Víctimas del spleen los altos lores,
en sus noches más negras y pesadas,
iban a ver al rey de los actores y cambiaban su spleen en carcajadas.
Una vez ante un médico famoso,
llegose un hombre de mirar sombrío: -Sufro
-le dijo-
un mal tan espantoso
como esta palidez del rostro mío.
Nada me causa encanto ni atractivo;
no me importan mi nombre ni mi suerte;
en un eterno spleen muriendo vivo,
y es mi única pasión la de la muerte.
-Viajad y os distraeréis.
-Tanto he viajado
-Las lecturas buscad
-Tanto he leído
-Que os ame una mujer
- ¡Si soy amado!
-Un título adquirid
-Noble he nacido.
¿Pobre seréis quizá?
-Tengo riquezas
- ¿De lisonjas gustáis ?
- ¡Tantas escucho!
-¿Que tenéis de familia?...
-Mis tristezas
-¿Vais a los cementerios?...
-Mucho, mucho.
¿De vuestra vida actual tenéis testigos?
- Sí, mas no dejo que me impongan yugos;
yo les llamo a los muertos mis amigos;
y les llamo a los vivos mis verdugos.
-Me deja
- agrega el médico
-perplejo vuestro mal,
y no debo acobardaros;
Tomad hoy por receta este consejo:
sólo viendo a Garrick podéis curaros.
-¿A Garrick ? - Sí, a Garrick...
La más remisa y austera sociedad lo busca ansiosa;
todo aquel que lo ve muere de risa;
¡tiene una gracia artística asombrosa !
-Y a mí me hará reir?
-Ah, sí, os lo juro !;él, sí, nada más él...
Mas qué os inquieta?...
-Así - dijo el enfermo
- no me curo:
¡Yo soy Garrick ! Cambiádme la receta.
¡Cúantos hay que,
cansados de la vida,
enfermos de pesar,
muertos de tedio,
hacen reir como el autor suicida
sin encontrar para su mal remedio
!¡Ay ! ¡ Cuántas veces al reír se llora!..

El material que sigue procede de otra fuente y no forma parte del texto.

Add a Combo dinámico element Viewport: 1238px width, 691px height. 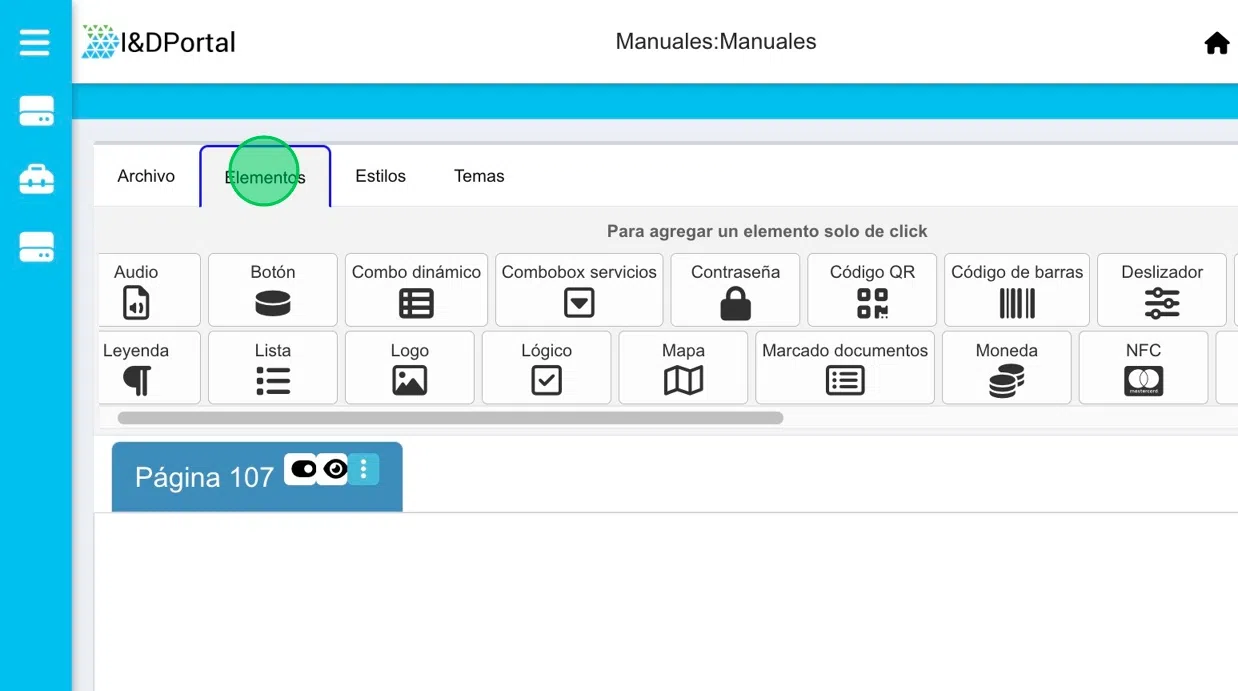(416, 290)

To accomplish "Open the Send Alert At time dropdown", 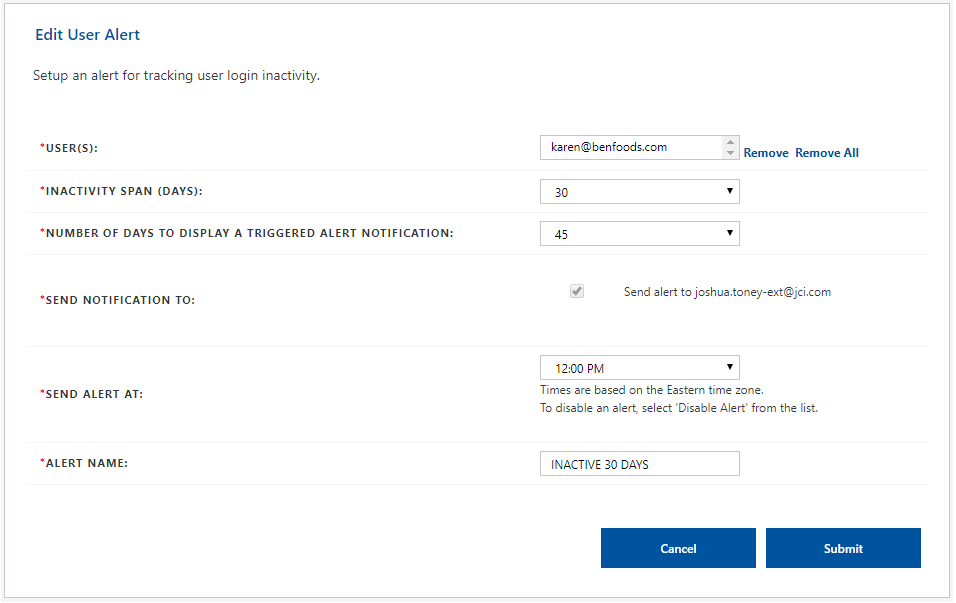I will (x=639, y=368).
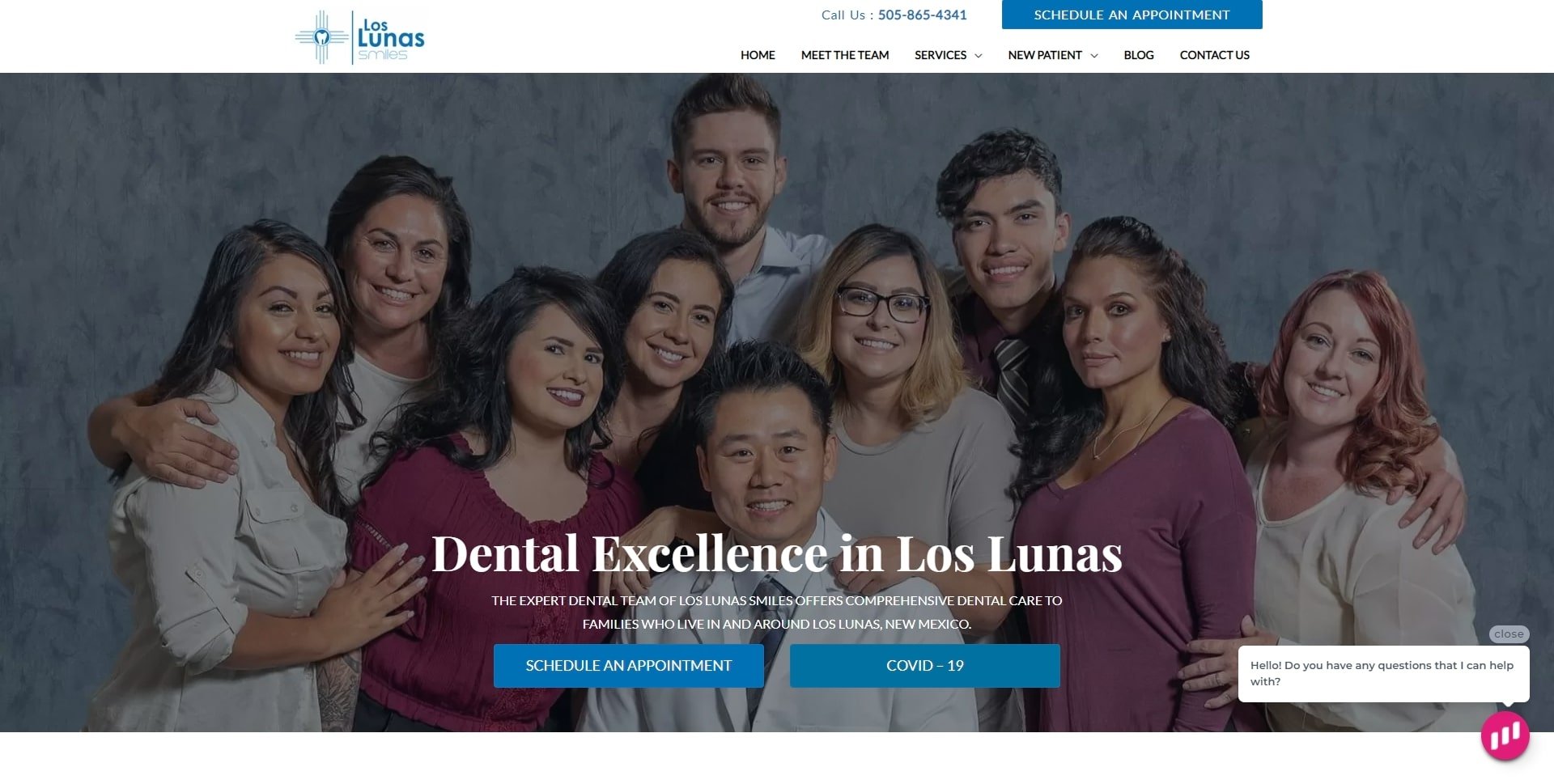Dismiss the chat popup with close

[x=1509, y=634]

¡Nadie en lo alegre de la risa fíe,
porque en los seres que el dolor devora
el alma llora cuando el rostro rie!
Si se muere la fe,
si huye la calma,
si sólo abrojos nuestras plantas pisa
lanza a la faz la tempestad del alma
un relámpago triste: la sonrisa.
El carnaval del mundo engaña tanto;
que las vidas son breves mascaradas;
aquí aprendemos a reír con llanto y también a llorar con carcajadas.
Por: W. Ricardo Vargas H.

1 comentario:

  1. Gracias por devolver el tiempo con este poema el cual declame a mis once años... después cuando me volví estudiosa de la literatura lo dejé olvidado pues según mi supuesta sapiciencia era de los poetas populares. Y lo leo y me siento emocionada , gracias por recordarme las múltiples entradas que tiene la literatura. Espero que con alguno de ustedes podamos decir el poema.